Large crowds are now following wherever Jesus goes. In today’s reading he is standing on the shore of the Sea of Galilee preaching to the crowds that covered the mountain sides.

Jesus had startled them by saying to them: “You are the light of the world.” Very dramatic, especially to the people gathered before him. Ordinary people, mostly poor, uneducated, illiterate.

He was talking to people who were not exceptional – just ordinary like ourselves – who were gathered together on that fateful day when Jesus told them, not what they should become but what they already are, namely God’s children, and not whether they were going to go to heaven or not, but rather in the words of St. Catherine of Sienna: “We are followers of Christ, and all the way to heaven is heaven for he (Jesus) has said, ‘I am the way!’”

And while Jesus had said to them: “You are the light of the world,” John’s Gospel tells us that at another time Jesus also said, “I am the light of the world.” And if we put the two together, of course, what we have is Jesus saying, “I am one with you. Together we will bring new light and brightness and hope and all the things that have been hungered for down through the ages. I will not do it alone. I will do it with you.”

And so, every moment of our lives without our realising it, whether we’re asleep, awake, eating, enjoying ourselves, weeping, whatever it is, we continue to be one with Jesus the light of the world, and the light belongs to Jesus who has decided to become, not just one of us, but responsible for all of us. For Jesus is the Son of God our Father.

What follows this week, is Jesus saying to his disciples, “Unless your righteousness surpasses that of the scribes and the Pharisees, you will not enter into the kingdom of heaven.”

What does that mean?

Well, righteousness means in the Old Testament, those who follow the covenant that God had established with his people, they followed the covenant and they followed the law and this was what made them righteous.

Righteousness means they would be right with God, they would be right with their brothers and sisters and they would be right with the whole world. It does not mean that everything they said and did was right.

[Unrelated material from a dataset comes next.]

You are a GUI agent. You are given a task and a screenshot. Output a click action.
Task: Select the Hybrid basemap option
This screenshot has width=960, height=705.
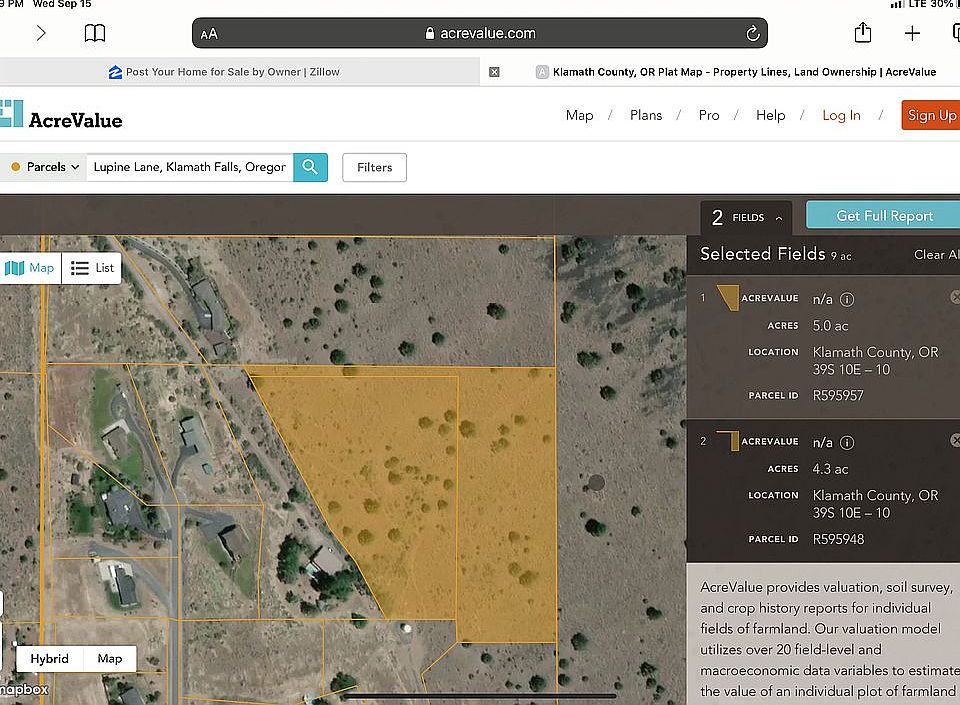(50, 658)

What Jesus says is something just a little bit different. Jesus says, “You will follow me and become a people who have faith, not just laws but faith.” And that faith means a faith in him and a faith in each other — a faith that will move life forward.”

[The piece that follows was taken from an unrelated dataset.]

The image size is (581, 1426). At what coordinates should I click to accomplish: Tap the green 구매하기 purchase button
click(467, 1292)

Now, that’s quite a step. It also means that the Old Testament is now being fulfilled.

And the New Testament is based not on laws but on love. God’s love! Love is the beginning, love is the middle and love is the end. God sends His only Son whom He loves that we might walk with him hand in hand through this world, putting our faith in him.

Now, putting your faith in him doesn’t just mean you believe in him. Putting your faith in him means you give your life to him and together you and Jesus will change the world. It’s very simple.

To bring peace, this is the object of God’s becoming man, to restore the peace that God intended for all creation when on that very first day, He said, “Let there be light.” And there was light.

And that light is now Jesus, and that light is you and I and all those who walk with him through this world driving back the darkness, being the light, living it and not just preaching it and talking about it and hoping for it, but living it day by day in every way, in the simple, ordinary gestures of our daily lives.